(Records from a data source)
◇ ◇ ◇ ◇ ◇ ◇ ◇
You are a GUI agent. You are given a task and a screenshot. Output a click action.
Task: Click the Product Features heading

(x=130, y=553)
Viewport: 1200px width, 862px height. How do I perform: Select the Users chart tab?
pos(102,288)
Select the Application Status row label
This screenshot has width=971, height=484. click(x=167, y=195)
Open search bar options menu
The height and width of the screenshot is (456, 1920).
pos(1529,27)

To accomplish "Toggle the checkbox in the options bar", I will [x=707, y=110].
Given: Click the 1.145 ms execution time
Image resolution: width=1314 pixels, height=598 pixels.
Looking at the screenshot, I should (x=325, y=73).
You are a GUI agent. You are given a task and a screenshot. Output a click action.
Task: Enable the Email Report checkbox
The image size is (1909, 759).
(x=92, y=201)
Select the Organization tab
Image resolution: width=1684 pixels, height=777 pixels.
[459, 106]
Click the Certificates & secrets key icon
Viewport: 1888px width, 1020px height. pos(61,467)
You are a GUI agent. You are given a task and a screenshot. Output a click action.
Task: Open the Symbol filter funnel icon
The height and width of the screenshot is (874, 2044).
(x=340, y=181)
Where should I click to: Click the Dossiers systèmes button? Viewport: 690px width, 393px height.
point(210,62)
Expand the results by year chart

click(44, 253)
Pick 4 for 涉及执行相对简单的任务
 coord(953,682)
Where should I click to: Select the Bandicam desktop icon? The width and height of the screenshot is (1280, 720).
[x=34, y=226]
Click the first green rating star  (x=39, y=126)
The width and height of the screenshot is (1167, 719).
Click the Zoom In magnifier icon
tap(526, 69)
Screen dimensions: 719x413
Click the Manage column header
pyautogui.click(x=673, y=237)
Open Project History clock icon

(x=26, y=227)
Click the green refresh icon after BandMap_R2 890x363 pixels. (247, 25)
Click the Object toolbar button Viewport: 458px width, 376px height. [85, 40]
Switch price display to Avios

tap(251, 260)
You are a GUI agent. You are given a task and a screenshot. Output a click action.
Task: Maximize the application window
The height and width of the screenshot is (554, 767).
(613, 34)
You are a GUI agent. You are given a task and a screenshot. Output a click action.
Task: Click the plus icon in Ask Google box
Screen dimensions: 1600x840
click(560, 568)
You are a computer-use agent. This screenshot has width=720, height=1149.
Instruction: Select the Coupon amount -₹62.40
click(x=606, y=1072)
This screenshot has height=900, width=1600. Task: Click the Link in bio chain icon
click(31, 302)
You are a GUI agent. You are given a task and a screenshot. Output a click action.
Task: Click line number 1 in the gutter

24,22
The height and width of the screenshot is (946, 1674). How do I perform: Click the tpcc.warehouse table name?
◇ ◇ ◇ ◇ ◇ ◇ ◇
- Exercise objective
Restate word for word each line of the data from the one with "Screen dimensions: 1600x840" to the last, keeping both ends.

- The answer
Screen dimensions: 1600x840
click(560, 568)
You are a computer-use agent. This screenshot has width=720, height=1149.
Instruction: Select the Coupon amount -₹62.40
click(x=606, y=1072)
This screenshot has height=900, width=1600. Task: Click the Link in bio chain icon
click(31, 302)
You are a GUI agent. You are given a task and a screenshot. Output a click action.
Task: Click line number 1 in the gutter

24,22
The height and width of the screenshot is (946, 1674). How do I perform: Click the tpcc.warehouse table name?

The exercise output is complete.